Extrait choisi:

※

Qui aller voir ? Les offices de tourisme, les médiathèques – bibliothèques, les mairies, les restaurants, certains locaux d’entreprise, … Ça a marché pour la bibliothèque de mon village, c’était génial ! J’ai gagné 3 grammes et demi de notoriété publique et je suis depuis devenu le photographe officiel du club de judo de ma fille.
Et pour 2015 (ou 2016 !) j’ai le projet de solliciter l’office du tourisme flambant neuf de chez moi pour leur proposer mon futur projet (les queues de renards ?)
Votre serviteur dans ses oeuvres :-)
Raison #3 : faire un livre
Editer un beau livre photo est à la portée de tout le monde. C’est une sacrée chance que nous offre internet : celle de pouvoir s’auto-éditer à moindre frais. Les sites internet à proposer ce type de service sont nombreux. Le plus connu est Blurb. Ce site d’édition de livre est très connu et a deux gros avantages : il est en français et il permet de vendre son livre. Après l’avoir bien entendu créé ! La vente direct depuis le site Blurb ou carrément la vente via Amazon ! Beaucoup de choses sont possibles et c’est très motivant.
En farfouillant sur le net j’ai dégotté celui-ci : bobbooks. Bon, ça à l’air très sérieux, ils peuvent envoyer partout dans le monde mais … c’est exclusivement dans la langue de Shakespear. Avis aux courageux anglophiles ?
La page d’accueil du site Blurb
La page d’accueil du site Bob Books
Raison #4 : Pour avoir tout un tas de nouveaux copains
Allez, celle-ci, elle est un peu tiré par les cheveux … quoique !
La photographie animalière est une activité 95 % du temps solitaire. Alors que diriez-vous d’avoir plein de nouveaux copains pour vous accompagner ? Bon, par contre, leur amitié et leur confiance est très, très difficile à obtenir. Mais une fois que c’est bon, ils vous le rendent au centuple.

※

Problèmes à résoudre:
(a) Résumez en deux phrases l'extrait sur la photographie animalière.
(b) Prolongez l'extrait sur la photographie animalière à la suite de sa dernière phrase.

Données fournies:
※

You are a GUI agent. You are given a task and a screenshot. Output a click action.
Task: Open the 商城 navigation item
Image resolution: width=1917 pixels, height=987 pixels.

※

Réponses proposées:
(a) L'extrait énumère des lieux à solliciter, comme les offices de tourisme, les bibliothèques ou les mairies, et relate une démarche réussie auprès de la bibliothèque d'un village. Il présente ensuite l'auto-édition d'un livre photo, notamment sur Blurb, site en français qui permet de vendre son livre, puis avance comme quatrième raison le fait de gagner de nouveaux copains dans une activité surtout solitaire, dont l'amitié est très difficile à obtenir.

(b)
Vous avez deviné de qui je parle ? Des animaux bien sûr ! Et devinez quoi, gagner la confiance des sujets que vous suivez vous permettra d’observer des comportements rares. Vous pensez déjà à la proximité que vous aurez avec votre sujet. C’est un plus indéniable. Mais, je vous l’ai dit, c’est surtout avoir la possibilité d’immortaliser des attitudes exceptionnelles.
Ma nouvelle copine ! :-)
Quels thèmes pour un projet photo ?
Trouver une idée de projet n’appartient qu’à vous. Vos affinités avec telle ou telle espèce, votre environnement, votre budget, seront, entre autres, autant de contraintes à prendre en compte.
Ceci étant dit, voici tout de même quelques idées de projet. À creuser évidemment.
Idée #1 : Se concentrer sur une seule espèce
Je l’ai fait avec les lapins de garenne. On peut le faire avec n’importe quelle autre espèce animale. Attention cependant. Autant revenir quasi quotidiennement dans une garenne ne pose, à priori, pas de problèmes éthiques, autant jeter son dévolu sur une espèce protégée et en danger peut-être plus problématique. Je pense au fameux Tétra-Lyre par exemple.
Enfin, dites-vous que plus une espèce est commune et accessible au plus grand nombre, plus vous serez face à un beau challenge ! Je souhaite bon courage au photographe dont le projet serait : la mésange bleu à la mangeoire l’hiver. C’est possible de sortir du lot avec ça, mais va falloir se creuser la tête !
Idée #2 : Se concentrer sur un lieu en particulier
L’orientation vers ce type de projet sera évidement fait en fonction de votre lieu d’habitation. Ça pourrait être quelque chose comme : photographier les canards sauvages dans les rivières de Champagne (euh … la région hein !!! )
Idée #3 : Se tourner vers un thème abstrait.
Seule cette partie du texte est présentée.